Foundation of the Maurya Empire
A major part of the credit for the building of the Maurya Empire goes to Chanakya. He was a teacher at the Takshila University when Alexander started invading India. Since the King of Takshila and Gandhara had surrendered to Alexander, Chanakya sought help from other kings to unite and fight against him. Porus (Parvateshwar), a king of Punjab, challenged Alexander at the Battle of the Hydaspes River. However, he got defeated in the battle. Chanakya also sought help from Dhana Nanda, the ruler of Nanda Empire, but was refused. After this incident, he started instilling the idea of building an empire that could fight against foreign invasion into his disciple, Chandragupta.
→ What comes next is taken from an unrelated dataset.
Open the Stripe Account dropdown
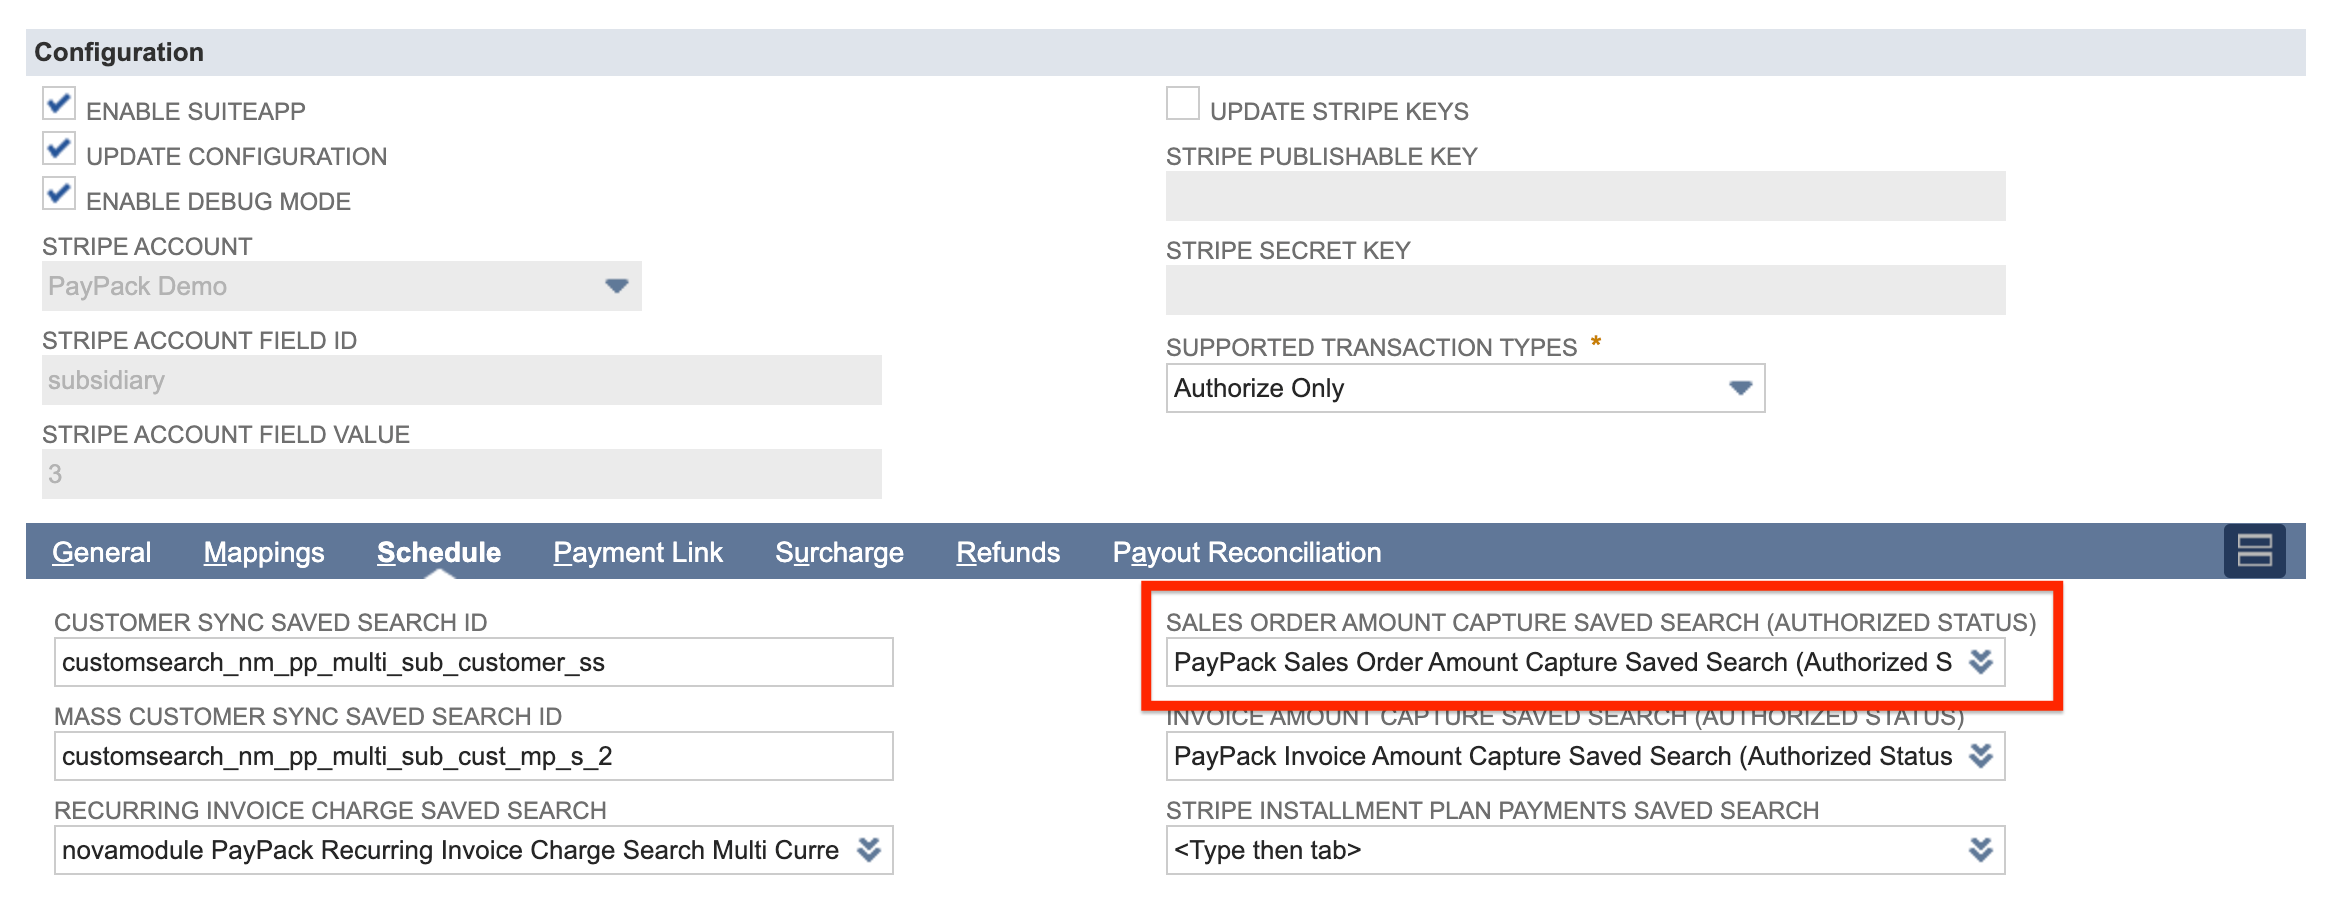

Chanakya became his chief adviser or prime minister.

Chandragupta Maurya defeated the Macedonian satrapies in the northwest of the Indian subcontinent in 317 BC. Thereafter, he turned his attention towards Northwestern India. Chandragupta allied with the Himalayan king Parvatka and launched an attack against Dhana Nanda of the Nanda Empire. The battle ended around 321 BC, with the siege of the capital city of Kusumapura and the conquest of the Nanda Empire. Thus was born the powerful Maurya Empire in Northern India.

Conquest of Seleucus’ Eastern Territories 
After the conflict with Seleucus in 305 BC, Emperor Chandragupta Maurya extended his empire towards Seleucid Persia. Through a treaty sealed in 305 BC, Seleucus gave up the country around the Indus River to Chandragupta, including the Hindu Kush, present day Afghanistan and the Balochistan province of Persia. In return, he received five hundred war elephants, increasing his military strength.

Southern Conquests
After annexing the eastern Persian provinces Seleucus, Chandragupta’s empire stretched across the northern parts of Southern Asia, from the Bay of Bengal to the Arabian Sea. Thereafter, began his conquests in south, beyond the Vindhya Range and into the Deccan Plateau. Most of the Southern Asia got united under the rule of Chandragupta Maurya.

It is believed that in the last days of his life, King Chandragupta Maurya gave up his throne and adopted asceticism under the Jain saint, Bhadrabahu Swami. He breathed his last in 298 BC at Shravanabelagola (in present day Karnataka), ending his days of self-starvation. A small temple marks the cave (called Bhadrabahu Cave) where he died.

Chandragupta Maurya’s son Bindusara succeeded him to the throne. He gave birth to Asoka, who went on to become one of the most powerful kings of the Indian subcontinent.